The Scanning Tunneling Microscopy (STM) was developed in 1984 and is based on the quantum mechanical tunneling effect enabling electrons to pass a non-conductive barrier. This effect occurs if the barrier width is so small that the exponentially decreasing wave function of the electrons on one side of the barrier (equation (1)) does not completely vanish on the other side, resulting in a finite probability for the electron to “tunnel” through this barrier to the other side. If a voltage is applied between both sides a closed circuit results, whose of current It depends exponentially on the barrier width and the distance of the two conducting sides respectively (equation (2)).

One side of the barrier described above is typically represented by the sample, the other side is represented by a conducting tip (usually made of tungsten or platinium-iridium). If this tip is brought into tunnel contact (distance ~0.1 nm) and raster-scanned over the sample, a vertical profile results from the course of the tunneling current. On the left side the actual sample setup is depicted: By eye, the tungsten tip is brought up from below towards the sample that is hanging overhead. Then a computer-controlled fine approach of the tip is performed until it is only some tenths of nanometers away from the sample. During the following raster-scanning the tunnel current is usually kept at a constant value (~0.01-1 nA) by means of a feedback loop. The scanner of our Omicron STM allows scan ranges of up to 18 x 18 µm2.

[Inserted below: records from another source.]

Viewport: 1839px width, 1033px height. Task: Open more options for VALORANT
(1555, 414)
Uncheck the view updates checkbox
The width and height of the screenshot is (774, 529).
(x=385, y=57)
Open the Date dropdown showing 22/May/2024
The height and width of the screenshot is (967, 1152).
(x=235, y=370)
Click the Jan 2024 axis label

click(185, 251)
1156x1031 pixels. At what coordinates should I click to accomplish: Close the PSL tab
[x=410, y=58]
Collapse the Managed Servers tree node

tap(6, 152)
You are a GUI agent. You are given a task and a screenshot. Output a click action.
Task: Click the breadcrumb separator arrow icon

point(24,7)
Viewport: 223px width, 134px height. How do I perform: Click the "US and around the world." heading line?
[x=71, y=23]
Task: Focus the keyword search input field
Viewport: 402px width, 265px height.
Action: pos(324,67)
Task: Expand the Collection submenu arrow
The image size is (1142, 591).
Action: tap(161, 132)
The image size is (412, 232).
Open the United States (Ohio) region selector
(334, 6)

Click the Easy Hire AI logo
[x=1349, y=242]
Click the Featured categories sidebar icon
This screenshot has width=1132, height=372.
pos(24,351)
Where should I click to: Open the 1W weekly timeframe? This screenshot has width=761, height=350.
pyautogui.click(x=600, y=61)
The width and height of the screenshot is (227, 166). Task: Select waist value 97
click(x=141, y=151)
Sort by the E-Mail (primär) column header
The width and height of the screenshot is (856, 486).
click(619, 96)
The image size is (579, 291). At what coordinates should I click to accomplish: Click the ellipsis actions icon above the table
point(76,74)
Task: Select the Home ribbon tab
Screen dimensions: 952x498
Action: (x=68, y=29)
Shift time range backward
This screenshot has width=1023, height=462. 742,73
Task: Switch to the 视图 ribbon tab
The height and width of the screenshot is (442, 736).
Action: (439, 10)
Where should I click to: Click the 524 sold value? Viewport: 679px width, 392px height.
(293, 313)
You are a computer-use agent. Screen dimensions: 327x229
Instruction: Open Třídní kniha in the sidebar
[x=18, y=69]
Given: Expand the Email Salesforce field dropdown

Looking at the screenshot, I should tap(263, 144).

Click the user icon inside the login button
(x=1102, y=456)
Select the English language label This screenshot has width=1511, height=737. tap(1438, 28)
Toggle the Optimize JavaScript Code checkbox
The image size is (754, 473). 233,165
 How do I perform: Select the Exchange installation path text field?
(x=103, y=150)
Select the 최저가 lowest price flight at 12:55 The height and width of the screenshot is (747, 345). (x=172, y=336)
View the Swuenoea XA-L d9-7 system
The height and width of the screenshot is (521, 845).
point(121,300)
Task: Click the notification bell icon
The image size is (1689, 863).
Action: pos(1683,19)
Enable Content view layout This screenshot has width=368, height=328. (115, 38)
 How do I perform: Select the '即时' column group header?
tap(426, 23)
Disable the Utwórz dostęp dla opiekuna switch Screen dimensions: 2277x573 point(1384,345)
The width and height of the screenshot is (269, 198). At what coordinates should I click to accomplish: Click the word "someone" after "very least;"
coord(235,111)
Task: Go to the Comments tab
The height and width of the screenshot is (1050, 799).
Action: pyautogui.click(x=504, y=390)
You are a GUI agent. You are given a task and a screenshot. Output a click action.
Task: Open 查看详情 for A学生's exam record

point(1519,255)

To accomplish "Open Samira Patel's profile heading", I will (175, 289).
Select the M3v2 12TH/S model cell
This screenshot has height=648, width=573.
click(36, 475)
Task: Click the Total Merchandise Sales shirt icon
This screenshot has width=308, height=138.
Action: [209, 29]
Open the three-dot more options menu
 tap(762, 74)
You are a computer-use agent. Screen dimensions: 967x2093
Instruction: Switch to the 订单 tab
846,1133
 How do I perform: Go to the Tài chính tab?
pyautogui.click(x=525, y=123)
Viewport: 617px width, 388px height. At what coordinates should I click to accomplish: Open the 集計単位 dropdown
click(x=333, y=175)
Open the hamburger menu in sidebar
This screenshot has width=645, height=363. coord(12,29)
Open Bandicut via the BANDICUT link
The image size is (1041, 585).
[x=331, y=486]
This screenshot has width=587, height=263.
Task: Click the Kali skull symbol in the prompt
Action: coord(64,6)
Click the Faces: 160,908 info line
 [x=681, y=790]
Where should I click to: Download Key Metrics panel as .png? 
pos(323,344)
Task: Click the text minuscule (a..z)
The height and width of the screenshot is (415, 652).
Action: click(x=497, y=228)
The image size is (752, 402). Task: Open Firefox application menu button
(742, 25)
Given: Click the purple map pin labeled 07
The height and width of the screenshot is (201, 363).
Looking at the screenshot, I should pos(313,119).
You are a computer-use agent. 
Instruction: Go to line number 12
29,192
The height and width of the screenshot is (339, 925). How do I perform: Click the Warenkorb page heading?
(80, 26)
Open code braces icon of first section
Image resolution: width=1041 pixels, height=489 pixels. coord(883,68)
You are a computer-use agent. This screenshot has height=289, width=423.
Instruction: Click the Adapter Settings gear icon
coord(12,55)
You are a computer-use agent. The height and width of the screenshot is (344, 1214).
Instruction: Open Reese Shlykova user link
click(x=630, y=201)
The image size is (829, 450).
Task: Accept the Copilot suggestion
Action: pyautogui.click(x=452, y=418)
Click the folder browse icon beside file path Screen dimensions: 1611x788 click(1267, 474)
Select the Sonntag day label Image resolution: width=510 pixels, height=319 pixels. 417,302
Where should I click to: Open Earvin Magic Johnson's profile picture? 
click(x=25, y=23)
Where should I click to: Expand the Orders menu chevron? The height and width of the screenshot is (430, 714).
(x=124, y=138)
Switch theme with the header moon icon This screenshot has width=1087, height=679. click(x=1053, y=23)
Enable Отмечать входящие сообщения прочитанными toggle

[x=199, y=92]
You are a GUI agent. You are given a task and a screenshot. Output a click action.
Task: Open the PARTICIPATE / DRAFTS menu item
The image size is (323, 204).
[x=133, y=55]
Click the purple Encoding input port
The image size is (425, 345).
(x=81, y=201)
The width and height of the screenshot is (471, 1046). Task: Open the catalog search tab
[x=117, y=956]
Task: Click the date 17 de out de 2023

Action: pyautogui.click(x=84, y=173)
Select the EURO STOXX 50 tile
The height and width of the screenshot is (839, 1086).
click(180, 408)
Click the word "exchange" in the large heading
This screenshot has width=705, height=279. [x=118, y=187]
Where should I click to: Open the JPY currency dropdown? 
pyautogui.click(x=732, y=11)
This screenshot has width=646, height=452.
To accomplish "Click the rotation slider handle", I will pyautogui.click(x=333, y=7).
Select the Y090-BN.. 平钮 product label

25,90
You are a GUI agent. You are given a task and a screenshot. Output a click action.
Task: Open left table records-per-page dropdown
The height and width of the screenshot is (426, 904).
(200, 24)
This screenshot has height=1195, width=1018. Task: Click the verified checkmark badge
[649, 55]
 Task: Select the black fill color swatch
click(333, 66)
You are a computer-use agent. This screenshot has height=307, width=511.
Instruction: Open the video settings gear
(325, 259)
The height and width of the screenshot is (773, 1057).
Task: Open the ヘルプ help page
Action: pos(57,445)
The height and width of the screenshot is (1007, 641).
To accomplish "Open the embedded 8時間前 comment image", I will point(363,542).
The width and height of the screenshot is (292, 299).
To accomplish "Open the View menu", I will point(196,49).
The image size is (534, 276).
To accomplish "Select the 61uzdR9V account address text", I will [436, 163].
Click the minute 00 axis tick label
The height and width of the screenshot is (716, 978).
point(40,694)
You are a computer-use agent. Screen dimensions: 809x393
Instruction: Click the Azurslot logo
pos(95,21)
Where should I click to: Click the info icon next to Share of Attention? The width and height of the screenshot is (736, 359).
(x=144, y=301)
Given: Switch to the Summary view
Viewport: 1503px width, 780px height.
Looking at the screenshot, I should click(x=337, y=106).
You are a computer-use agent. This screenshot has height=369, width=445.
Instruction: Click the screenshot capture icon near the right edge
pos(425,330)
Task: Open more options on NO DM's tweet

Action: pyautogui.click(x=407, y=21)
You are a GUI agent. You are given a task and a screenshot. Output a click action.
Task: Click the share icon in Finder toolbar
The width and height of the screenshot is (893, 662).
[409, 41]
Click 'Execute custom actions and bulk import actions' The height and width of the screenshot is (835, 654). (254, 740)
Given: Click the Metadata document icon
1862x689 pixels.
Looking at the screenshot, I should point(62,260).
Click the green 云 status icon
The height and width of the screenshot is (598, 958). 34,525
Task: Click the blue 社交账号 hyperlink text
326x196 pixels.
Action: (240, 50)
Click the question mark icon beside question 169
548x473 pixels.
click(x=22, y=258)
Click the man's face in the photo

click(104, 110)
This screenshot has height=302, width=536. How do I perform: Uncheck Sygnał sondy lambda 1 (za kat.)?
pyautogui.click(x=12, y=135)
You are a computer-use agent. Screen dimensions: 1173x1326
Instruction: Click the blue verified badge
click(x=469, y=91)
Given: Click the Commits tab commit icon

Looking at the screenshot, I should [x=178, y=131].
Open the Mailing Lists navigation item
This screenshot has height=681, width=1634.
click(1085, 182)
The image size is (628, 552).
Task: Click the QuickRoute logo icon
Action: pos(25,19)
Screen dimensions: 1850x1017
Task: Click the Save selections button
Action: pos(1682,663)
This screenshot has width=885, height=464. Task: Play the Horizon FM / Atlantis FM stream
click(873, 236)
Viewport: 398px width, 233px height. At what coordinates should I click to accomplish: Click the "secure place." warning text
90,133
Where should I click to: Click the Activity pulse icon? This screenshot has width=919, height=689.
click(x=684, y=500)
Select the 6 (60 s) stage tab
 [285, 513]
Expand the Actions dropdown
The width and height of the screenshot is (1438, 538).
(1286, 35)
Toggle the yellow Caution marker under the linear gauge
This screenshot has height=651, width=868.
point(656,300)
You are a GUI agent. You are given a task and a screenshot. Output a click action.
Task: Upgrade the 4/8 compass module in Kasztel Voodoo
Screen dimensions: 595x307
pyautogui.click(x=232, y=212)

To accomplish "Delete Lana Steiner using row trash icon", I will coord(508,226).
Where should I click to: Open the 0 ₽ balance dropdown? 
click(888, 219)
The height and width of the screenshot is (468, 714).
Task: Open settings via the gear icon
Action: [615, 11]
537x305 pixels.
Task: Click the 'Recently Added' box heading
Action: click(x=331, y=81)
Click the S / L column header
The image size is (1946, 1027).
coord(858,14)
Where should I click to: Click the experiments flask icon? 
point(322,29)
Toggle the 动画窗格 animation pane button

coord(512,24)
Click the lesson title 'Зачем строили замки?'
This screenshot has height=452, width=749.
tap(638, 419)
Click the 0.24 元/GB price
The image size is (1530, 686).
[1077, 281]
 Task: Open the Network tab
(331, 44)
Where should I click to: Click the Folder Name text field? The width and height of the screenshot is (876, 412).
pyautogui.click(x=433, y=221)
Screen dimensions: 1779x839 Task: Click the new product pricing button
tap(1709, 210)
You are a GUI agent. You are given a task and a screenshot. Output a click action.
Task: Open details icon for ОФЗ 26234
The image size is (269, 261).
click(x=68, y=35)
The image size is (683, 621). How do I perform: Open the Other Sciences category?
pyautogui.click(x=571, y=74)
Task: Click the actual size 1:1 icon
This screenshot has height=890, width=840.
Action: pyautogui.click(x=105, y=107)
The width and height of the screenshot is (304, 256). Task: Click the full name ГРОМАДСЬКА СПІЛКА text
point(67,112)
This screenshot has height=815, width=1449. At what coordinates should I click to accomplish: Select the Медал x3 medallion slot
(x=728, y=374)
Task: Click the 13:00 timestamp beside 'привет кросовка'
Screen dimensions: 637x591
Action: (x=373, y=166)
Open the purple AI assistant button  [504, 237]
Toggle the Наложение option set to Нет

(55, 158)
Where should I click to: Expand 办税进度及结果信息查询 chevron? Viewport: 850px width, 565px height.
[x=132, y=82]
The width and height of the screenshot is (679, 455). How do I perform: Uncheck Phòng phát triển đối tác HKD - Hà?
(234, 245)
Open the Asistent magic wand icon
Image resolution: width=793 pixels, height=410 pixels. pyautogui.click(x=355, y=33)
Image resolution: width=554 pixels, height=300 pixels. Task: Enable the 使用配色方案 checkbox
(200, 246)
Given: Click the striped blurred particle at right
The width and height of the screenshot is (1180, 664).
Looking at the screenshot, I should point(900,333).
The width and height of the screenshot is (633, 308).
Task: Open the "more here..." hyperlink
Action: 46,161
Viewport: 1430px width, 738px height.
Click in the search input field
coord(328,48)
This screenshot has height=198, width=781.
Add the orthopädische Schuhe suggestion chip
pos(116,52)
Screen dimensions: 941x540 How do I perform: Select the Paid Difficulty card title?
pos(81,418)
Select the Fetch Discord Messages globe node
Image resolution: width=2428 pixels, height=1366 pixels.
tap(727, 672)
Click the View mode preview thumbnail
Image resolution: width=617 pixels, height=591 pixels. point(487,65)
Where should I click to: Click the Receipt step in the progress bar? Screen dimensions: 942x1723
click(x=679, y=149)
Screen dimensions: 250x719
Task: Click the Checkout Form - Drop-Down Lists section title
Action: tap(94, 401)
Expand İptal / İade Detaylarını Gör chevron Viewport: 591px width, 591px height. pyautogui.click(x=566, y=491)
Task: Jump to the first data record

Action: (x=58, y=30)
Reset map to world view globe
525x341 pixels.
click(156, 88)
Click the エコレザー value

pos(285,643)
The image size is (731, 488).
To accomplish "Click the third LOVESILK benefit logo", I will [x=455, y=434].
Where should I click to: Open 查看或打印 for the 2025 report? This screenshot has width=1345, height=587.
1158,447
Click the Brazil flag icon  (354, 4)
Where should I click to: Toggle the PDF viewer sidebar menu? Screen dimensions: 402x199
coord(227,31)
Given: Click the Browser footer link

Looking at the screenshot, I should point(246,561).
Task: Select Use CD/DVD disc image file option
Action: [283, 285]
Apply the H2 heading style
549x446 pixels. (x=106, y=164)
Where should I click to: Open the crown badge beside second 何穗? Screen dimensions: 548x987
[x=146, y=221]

By raster scanning the surface of a (conducting) substrate, surface properties like atomic arrangements can be probed subsequently. As an example is given below the image of a gold surface with monatomic steps and the wave shaped reconstruction of the (111)-surface is depicted. The step height is 0.2 nm.

With sufficiently good tip quality and pureness of the sample atomic resolution can be achieved on some substrates at room temperature, as is the case with HOPG. In the left image the Moiré superstructure is clearly visible.

Adsorbed monolayers of organic molecules are also easily resolved on metal surfaces, for example copper-phthalocyanine on Au(111). Single molecules can be identified as shown by the inset in the right image.